Abstract

In an interview with Mavis Nicholson in 1987, James Baldwin said: “Black people need witnesses in this hostile world, which thinks everything is white.” Baldwin’s statement invokes the witness as one who bears a responsibility to the violence that renders Black life vulnerable to premature death. But what is it to bear witness in a world structured by anti-Blackness? This paper charts a relation between the 1992 beating of Rodney King by Los Angeles Police Department (LAPD) officers and the 2020 killing of George Floyd by a Minneapolis police officer, asking why such mediated witnessing of such moments of racialized state violence regularly fail to provoke an ethico-juridical crisis for the state. Against the idea that the ubiquity of mobile media – from smartphones and platform media to police dash-cams and body-cams – produce greater levels of police oversight and accountability, the paper argues that the scene of witnessing is structured by a racialized perception of the human which creates a situation in which artefacts of witnessing are challenged and contested.

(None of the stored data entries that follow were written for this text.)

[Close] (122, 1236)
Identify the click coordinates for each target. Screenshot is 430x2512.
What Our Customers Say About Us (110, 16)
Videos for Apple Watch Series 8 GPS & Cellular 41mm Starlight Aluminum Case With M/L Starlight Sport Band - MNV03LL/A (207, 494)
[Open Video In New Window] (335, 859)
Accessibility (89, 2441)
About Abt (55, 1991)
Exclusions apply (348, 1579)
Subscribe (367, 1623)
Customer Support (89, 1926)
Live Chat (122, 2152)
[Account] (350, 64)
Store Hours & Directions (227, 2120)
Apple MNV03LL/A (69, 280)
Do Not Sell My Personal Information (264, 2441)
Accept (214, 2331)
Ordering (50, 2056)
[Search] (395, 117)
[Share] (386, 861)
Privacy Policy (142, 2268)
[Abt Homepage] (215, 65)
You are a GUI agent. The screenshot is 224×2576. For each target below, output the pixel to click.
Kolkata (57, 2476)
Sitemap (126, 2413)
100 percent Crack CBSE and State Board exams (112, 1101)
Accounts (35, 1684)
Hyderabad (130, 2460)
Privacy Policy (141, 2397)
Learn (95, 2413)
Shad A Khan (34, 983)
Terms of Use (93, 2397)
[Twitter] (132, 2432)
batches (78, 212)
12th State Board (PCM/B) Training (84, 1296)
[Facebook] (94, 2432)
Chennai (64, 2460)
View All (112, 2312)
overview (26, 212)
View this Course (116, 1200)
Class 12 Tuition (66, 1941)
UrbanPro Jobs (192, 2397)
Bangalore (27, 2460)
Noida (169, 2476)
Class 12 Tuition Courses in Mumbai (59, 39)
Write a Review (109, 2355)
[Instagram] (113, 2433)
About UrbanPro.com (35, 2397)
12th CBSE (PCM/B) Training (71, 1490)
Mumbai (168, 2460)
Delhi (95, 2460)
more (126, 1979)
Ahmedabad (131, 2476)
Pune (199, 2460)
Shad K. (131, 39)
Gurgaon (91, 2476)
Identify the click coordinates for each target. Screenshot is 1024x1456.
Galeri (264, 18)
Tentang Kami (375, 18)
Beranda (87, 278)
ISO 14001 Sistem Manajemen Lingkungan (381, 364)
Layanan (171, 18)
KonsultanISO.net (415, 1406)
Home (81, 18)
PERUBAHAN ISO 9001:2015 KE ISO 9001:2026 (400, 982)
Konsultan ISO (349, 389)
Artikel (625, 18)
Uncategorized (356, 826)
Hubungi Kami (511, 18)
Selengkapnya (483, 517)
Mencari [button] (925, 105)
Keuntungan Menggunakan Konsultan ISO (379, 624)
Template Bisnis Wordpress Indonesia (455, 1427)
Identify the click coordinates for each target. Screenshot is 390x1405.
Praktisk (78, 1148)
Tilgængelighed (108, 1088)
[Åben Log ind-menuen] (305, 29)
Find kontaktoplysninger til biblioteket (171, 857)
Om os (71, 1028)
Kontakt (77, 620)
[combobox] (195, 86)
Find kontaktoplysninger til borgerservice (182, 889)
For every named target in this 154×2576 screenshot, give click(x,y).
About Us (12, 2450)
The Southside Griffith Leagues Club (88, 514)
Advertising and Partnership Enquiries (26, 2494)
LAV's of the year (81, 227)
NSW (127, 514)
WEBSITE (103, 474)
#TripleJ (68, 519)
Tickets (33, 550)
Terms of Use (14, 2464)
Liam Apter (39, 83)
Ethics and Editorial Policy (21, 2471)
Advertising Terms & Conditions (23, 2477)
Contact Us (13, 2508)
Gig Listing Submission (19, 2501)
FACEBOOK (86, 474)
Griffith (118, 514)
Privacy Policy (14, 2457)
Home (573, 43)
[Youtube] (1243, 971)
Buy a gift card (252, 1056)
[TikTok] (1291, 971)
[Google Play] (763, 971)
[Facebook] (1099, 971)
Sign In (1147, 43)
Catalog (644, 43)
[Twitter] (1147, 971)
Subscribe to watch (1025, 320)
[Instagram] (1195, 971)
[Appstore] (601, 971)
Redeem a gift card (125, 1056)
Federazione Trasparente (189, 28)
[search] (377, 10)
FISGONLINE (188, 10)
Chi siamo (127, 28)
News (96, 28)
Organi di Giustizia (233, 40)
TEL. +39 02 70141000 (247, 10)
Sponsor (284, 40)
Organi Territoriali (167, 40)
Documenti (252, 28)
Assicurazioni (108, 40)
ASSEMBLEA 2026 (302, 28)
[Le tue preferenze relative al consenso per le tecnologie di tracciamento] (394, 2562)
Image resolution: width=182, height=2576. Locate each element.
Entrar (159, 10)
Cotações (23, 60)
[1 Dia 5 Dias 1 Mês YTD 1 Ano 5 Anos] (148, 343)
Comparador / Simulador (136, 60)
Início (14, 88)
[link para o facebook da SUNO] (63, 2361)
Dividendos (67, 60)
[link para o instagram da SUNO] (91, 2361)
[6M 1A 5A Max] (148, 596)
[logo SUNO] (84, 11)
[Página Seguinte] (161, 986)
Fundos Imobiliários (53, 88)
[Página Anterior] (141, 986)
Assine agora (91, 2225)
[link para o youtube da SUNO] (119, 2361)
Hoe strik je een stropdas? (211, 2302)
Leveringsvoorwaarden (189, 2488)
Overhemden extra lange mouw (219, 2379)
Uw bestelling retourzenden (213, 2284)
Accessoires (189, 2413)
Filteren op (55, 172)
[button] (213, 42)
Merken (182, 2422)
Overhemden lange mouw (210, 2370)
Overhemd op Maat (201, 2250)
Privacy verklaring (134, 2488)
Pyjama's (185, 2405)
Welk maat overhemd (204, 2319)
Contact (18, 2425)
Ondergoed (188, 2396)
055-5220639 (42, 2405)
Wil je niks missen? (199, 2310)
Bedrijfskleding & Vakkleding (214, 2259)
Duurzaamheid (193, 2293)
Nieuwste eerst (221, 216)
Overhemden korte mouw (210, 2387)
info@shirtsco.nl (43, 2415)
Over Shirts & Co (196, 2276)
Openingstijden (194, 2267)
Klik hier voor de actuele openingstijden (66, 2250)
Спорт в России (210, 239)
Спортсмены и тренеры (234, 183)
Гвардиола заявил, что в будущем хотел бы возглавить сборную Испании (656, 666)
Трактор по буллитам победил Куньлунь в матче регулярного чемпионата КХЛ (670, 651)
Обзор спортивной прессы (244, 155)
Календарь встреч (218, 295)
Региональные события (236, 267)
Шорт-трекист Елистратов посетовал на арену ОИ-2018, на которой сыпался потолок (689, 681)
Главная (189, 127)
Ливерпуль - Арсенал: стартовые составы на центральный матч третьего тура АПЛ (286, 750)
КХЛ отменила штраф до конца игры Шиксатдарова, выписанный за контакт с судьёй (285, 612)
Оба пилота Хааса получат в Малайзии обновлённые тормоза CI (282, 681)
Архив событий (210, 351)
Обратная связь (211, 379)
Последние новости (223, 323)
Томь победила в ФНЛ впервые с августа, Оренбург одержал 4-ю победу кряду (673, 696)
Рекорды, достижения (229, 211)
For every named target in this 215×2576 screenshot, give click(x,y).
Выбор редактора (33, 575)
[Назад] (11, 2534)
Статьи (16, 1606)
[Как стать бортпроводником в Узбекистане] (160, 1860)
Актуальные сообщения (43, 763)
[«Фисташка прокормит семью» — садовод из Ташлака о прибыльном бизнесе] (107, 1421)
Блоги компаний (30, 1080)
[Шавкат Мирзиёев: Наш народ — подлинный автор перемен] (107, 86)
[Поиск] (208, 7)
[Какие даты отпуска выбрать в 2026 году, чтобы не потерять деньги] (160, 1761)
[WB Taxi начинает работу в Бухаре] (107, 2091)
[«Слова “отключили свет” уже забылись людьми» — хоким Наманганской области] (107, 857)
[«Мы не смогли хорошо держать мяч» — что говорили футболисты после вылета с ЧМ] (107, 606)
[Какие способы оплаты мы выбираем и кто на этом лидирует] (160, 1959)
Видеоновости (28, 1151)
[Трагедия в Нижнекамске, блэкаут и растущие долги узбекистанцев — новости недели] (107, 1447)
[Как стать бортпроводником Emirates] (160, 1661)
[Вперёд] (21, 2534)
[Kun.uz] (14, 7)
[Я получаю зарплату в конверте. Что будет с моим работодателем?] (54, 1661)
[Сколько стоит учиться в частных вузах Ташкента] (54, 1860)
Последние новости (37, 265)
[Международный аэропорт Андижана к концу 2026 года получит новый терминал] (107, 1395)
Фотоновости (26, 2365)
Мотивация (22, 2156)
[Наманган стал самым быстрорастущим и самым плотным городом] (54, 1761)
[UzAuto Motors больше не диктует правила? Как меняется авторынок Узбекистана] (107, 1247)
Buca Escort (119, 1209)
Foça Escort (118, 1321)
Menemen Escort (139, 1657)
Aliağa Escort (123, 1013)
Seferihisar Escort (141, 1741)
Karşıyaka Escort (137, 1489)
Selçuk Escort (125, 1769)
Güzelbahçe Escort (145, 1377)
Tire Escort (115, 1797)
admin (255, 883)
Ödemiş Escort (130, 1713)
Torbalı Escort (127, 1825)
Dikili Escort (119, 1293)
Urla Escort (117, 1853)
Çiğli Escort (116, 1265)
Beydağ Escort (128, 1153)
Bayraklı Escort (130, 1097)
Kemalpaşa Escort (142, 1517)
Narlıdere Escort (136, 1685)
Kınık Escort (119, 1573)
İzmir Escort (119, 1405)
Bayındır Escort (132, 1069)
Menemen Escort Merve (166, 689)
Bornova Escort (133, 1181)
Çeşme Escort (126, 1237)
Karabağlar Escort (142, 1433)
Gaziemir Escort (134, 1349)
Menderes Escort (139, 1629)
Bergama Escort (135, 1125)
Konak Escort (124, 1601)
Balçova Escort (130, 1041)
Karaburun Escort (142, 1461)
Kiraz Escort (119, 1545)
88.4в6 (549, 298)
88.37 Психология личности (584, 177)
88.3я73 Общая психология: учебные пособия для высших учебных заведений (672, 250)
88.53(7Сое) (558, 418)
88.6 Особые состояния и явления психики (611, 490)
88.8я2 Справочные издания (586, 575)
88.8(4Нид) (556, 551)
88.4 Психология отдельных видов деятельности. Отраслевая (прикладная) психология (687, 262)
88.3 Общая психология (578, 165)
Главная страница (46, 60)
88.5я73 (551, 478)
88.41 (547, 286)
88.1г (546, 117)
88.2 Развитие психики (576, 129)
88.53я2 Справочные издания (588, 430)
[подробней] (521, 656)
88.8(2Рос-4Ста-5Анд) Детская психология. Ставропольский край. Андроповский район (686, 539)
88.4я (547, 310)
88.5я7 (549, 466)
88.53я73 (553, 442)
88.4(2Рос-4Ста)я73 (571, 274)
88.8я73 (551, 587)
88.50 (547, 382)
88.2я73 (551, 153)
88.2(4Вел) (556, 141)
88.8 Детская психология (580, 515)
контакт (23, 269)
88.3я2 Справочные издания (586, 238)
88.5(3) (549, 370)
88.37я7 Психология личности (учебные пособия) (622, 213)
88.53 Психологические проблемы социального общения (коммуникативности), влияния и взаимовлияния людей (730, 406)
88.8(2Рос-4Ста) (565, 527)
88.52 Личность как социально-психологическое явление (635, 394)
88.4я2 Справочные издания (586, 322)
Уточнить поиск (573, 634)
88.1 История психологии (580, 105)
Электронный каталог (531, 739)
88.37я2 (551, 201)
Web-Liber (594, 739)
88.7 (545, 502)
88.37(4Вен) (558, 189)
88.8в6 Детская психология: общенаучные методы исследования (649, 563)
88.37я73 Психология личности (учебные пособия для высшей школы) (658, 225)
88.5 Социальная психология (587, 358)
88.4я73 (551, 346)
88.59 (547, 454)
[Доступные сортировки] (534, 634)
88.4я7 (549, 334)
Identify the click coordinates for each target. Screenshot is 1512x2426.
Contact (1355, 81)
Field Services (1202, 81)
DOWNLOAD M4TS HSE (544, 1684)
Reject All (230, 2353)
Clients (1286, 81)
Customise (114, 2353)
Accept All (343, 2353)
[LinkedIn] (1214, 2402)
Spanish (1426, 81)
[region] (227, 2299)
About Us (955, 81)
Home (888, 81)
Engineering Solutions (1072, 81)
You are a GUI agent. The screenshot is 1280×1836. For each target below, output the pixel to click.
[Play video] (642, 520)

Drawing on Ruth Wilson Gilmore’s notion of “the crisis state” and Judith Butler’s articulation of a “racially saturated field of visibility,” the paper explores the limits of the figure of the witness and offers a critique of techno-fixes to state-sanctioned anti-Blackness such as body-worn cameras. Against the presumption of the witness as an objective conduit of truth, the paper reads the work of the artist Arthur Jafa, whose video works Love Is The Message, The Message Is Death and The White Album stage a confrontation with a visual field structured by racism and suggest an articulation of the human in excess of liberal subjectivity.